Raconte grand-mère, retour d’Exode (2)

Après avoir évoqué le souvenir de sa cousine et l’arrivée d’un petit frère, l’auteur raconte aujourd’hui le retour de son père et la découverte de l’école.

Je suis incapable de reconstituer la suite des absences et des présences de mon père à la maison. Et ceux qui, aujourd’hui, pourraient m’aider à y voir clair ont quitté cette terre. Mais un de mes souvenirs les plus marquants de notre séjour dans notre nouvelle demeure le concerne.

Je redécouvre mon père

Il était le plus souvent absent. Peu après sa mobilisation, il était tombé gravement malade, atteint d’une septicémie, infection généralisée, à une époque où les antibiotiques n’étaient pas encore en usage. Déplacé d’un hôpital militaire à l’autre, il résida un temps dans le Béarn, à Oloron-Sainte-Marie, un temps à Martigues, non loin de Marseille, durant sa convalescence où il rencontra celui qui devint son meilleur ami. Ma mère, pendant longtemps, resta sans nouvelle ni savoir où il était.

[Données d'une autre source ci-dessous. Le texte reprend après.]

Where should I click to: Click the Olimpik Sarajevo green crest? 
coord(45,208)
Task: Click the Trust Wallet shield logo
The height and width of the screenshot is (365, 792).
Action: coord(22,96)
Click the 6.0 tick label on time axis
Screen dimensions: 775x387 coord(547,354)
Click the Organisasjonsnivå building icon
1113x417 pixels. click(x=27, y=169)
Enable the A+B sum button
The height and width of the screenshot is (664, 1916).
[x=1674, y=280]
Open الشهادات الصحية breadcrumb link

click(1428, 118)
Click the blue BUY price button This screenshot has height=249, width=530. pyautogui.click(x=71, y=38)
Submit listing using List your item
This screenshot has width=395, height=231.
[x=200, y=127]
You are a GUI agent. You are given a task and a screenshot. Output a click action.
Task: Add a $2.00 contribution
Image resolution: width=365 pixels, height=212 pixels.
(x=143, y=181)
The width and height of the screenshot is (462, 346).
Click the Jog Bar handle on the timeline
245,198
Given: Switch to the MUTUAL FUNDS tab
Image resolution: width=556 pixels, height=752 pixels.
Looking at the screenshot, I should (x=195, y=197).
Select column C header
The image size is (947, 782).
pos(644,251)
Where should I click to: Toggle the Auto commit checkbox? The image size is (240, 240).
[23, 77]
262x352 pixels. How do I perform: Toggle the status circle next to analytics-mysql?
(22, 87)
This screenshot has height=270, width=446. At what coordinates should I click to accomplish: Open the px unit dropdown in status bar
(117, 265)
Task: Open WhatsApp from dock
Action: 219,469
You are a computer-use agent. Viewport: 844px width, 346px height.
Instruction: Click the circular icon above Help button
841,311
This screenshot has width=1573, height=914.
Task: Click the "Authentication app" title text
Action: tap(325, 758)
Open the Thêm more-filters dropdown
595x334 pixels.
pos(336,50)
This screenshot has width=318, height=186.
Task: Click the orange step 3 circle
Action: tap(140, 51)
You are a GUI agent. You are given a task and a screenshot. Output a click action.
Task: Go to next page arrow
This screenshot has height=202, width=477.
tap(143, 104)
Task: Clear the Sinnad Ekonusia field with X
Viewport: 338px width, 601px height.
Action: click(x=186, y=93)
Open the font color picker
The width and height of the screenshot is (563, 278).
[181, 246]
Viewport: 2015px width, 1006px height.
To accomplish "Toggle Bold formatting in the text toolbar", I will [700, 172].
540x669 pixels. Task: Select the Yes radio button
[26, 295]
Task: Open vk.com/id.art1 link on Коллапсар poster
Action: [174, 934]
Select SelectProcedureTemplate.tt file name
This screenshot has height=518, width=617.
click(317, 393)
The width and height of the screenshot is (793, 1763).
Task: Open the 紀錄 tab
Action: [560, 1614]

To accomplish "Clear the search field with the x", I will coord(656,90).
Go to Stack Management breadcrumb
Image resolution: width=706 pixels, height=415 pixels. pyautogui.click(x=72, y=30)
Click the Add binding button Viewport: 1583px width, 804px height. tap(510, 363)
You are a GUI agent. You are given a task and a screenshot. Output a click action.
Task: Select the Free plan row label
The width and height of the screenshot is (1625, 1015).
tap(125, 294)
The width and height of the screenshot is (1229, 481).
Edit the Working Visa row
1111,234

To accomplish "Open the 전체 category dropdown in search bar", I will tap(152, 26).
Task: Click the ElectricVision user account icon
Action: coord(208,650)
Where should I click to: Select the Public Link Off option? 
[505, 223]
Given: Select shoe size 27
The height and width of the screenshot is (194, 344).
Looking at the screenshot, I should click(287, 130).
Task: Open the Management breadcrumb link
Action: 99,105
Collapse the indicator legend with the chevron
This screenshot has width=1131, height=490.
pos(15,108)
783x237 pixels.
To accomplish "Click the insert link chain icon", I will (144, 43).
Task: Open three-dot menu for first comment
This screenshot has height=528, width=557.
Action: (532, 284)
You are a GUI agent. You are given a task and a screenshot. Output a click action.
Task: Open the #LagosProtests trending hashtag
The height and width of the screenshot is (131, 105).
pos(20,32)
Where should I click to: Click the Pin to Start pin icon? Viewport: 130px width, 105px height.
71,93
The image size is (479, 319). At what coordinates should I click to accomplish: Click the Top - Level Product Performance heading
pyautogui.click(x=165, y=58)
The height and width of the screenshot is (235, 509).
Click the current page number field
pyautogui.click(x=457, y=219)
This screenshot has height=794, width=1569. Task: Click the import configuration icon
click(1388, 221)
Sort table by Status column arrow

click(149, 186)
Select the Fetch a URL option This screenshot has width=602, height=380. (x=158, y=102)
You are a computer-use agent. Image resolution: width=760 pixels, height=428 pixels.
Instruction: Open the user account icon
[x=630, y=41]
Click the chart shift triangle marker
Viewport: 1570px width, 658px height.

Nous vivions avec ma mère, calme et douce, qui n’élevait jamais la voix. Or un jour, elle nous annonça son arrivée, en permission. Et j’ai découvert mon père, dont je n’avais aucun souvenir conscient, comme si je le voyais pour la première fois.
Coiffé du calot militaire, vêtu de l’uniforme qui était celui des fantassins de l’armée française, la lèvre – étrange et inconnue – surmontée d’une moustache, il est assis sur une chaise dans la salle à manger et il parle. Sa grosse voix, pour nous inhabituelle, fait peur à mon petit frère qui, dans sa chaise haute, se met à pleurer. Il semble occuper tout l’espace. Je suis immédiatement fascinée et séduite par cette figure masculine.

La mandarine

C’est aussi dans cette demeure que, dans les souliers que nous avons placés, la veille au soir, devant la cheminée, comme c’était alors la coutume (toutes les maisons, à l’époque, avaient une ou plusieurs cheminées), nous découvrons, mon frère aîné et moi, le matin de Noël, émerveillés, éblouis, incrédules, chacun… une mandarine. Nous en apprenons le nom, que nous répétons, pour être sûr que ce trésor pareil à un petit soleil, existe bien. Il vient d’un autre pays, chaud et lointain. Nous la contemplons, la passons d’une main à l’autre, humons son parfum, finissons par demander qu’on nous apprenne à l’éplucher et la dégustons religieusement, en savourant – nouvelle découverte – chaque quartier.
En temps de guerre et de restrictions, il y a tant de belles et bonnes choses devenues inaccessibles et inconnues des plus jeunes. C’est une des tantes de ma mère, tante Germaine, à qui une connaissance bien placée les a procurées, qui a décidé de les offrir pour Noël à ses petits-neveux de 4 et 5 ans et les a apportées à ma mère.

L’école : premier contact

J’avais cinq ans. Comme on estima que j’en étais capable, on décida de me mettre à l’école, en cours d’année, avec un an d’avance. À l’époque, les maternelles étaient rares, surtout à la campagne, et on entrait à l’école à six ans.

À l’école où va déjà mon frère qui a un an de plus que moi, je me trouve dans une salle pour moi immense. Occupant l’espace, deux rangées de tables noires, séparées par une allée, devant lesquelles sont assis des enfants, garçons et filles, tous vêtus de blouses noires. Tout au fond de l’allée, très loin, la maîtresse, sur une estrade, vêtue, elle aussi, d’une blouse noire. Derrière elle, un tableau noir. Elle a des cheveux noirs et des yeux noirs. Elle parle. Je ne comprends pas ce qu’elle dit. Elle m’a installée presque au fond de la classe, du côté gauche, toute seule devant une des tables noires. J’ai du mal à entrevoir mon frère, assis plus avant dans la salle, du côté droit.

Au bout d’un certain temps, j’ai envie de faire pipi. Il faudrait que je lève le doigt, que la maîtresse, si loin là-bas, me voie, que je lui adresse la parole. Je suis paralysée. De toutes mes forces, je me retiens. Finalement, sans que j’y puisse plus rien, je fais pipi dans ma culotte. Au bout de quelques secondes, un enfant, derrière moi, sur ma gauche, s’exclame : « Madame, elle a fait pipi ! »  Submergée par la honte, je me débats : « Non, non ! c’est pas vrai ! ». Finalement, la maîtresse avance vers moi, qui sanglote… Elle me parle, se tait puis demande à mon frère de me ramener à la maison.
Il ne fut plus question d’école.

J’ai toujours cinq ans lorsque, mon père une fois démobilisé et guéri, nous déménageons dans un autre village de la Sarthe.